260 grams
Diced Irish Chicken Breast
1 sachet(s)
Harissa Paste
250 grams
Fresh Tagliatelle
(Contains: Cereals containing gluten, Egg, Wheat May be present: Nuts, Soya, Walnuts, Crustaceans, Fish, Milk, Molluscs, Mustard)
1 pack(s)
Chopped Tomato with Onion & Garlic
65 grams
Creme Fraiche
(Contains: Milk)
20 grams
Peanuts
(Contains: Peanut)
1 sachet(s)
Harissa Spice Mix
2 unit(s)
Scallion
90 grams
Chorizo
(Contains: Milk)
½ tsp
Sugar
to taste
Salt
tsp
Pepper
to taste
Oil
to taste
Water

Boil a large pot of salted water for the tagliatelle. TIP: If you’re in a hurry you can boil the water in your kettle.
Place a large pan over medium-high heat with a drizzle of oil.Once the oil is hot, add the chicken and the harissa spice to the pan and season with salt and pepper. Fry for 3-4 mins.
IMPORTANT: Wash your hands and equipment after handling raw chicken and its packaging. TIP: Notice a stronger smell from your chicken? Don’t worry, this is normal due to packaging we use to keep it fresh.

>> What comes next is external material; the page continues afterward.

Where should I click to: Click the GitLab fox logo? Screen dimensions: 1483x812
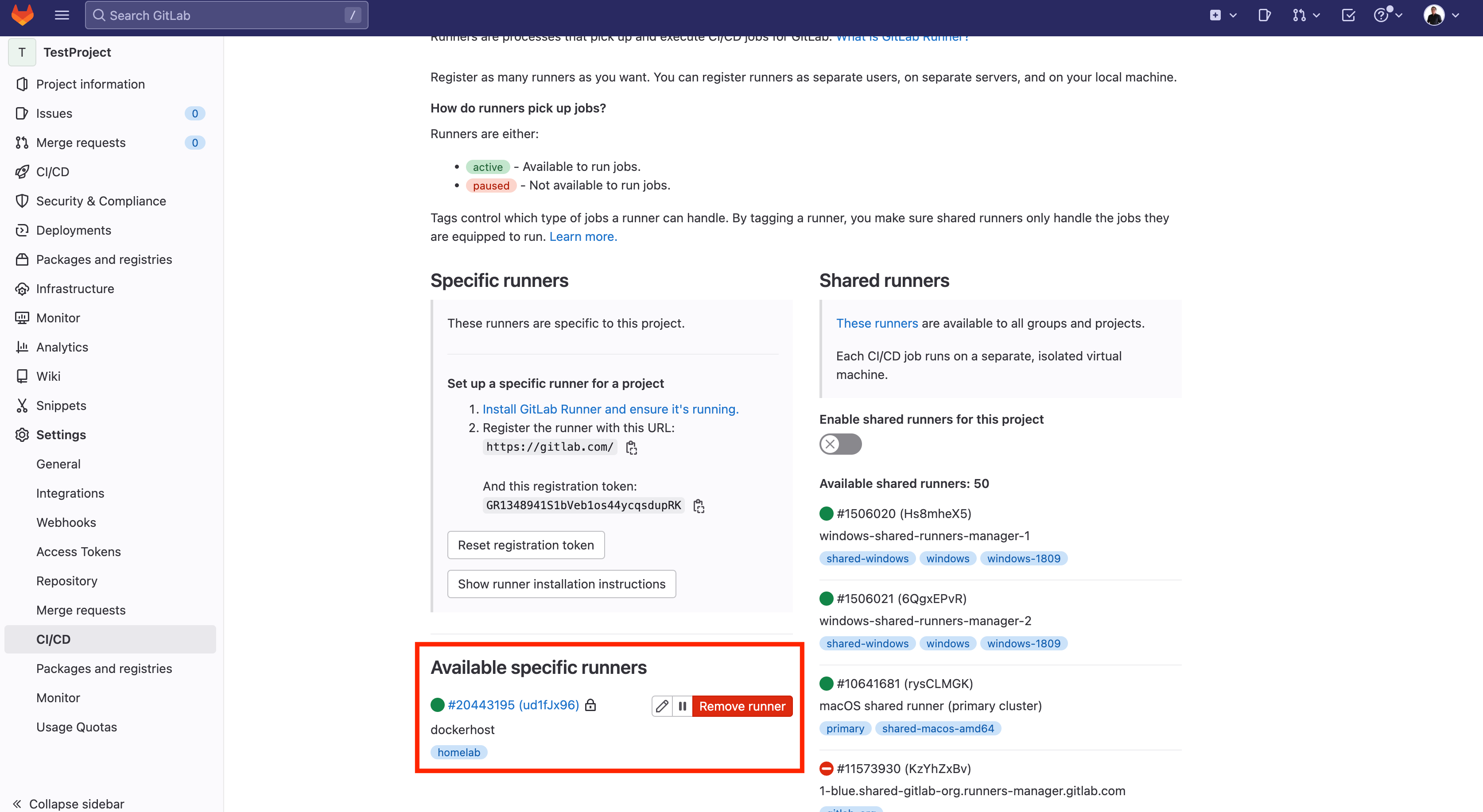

Add the chopped tomato, harissa paste, 1/2 tsp sugar (double for 4p) and creme fraiche to the chicken. Cover and cook for 8-10 mins.
IMPORTANT: The chicken is cooked when no longer pink in the middle.
Meanwhile, trim and thinly slice the scallions. Crush the peanuts in the unopened sachet using a pot or rolling pin.

Add the tagliatelle to the water and bring back to the boil. Cook until tender, 3-4 mins. Once cooked, drain in a colander, toss with a drizzle of oil and pop back in the pot, off the heat.

Stir the drained pasta into the sauce. Add a splash of water, if required to loosen the sauce. Season to taste with salt and pepper and divide between plates. Scatter the crushed nuts and scallion over the top.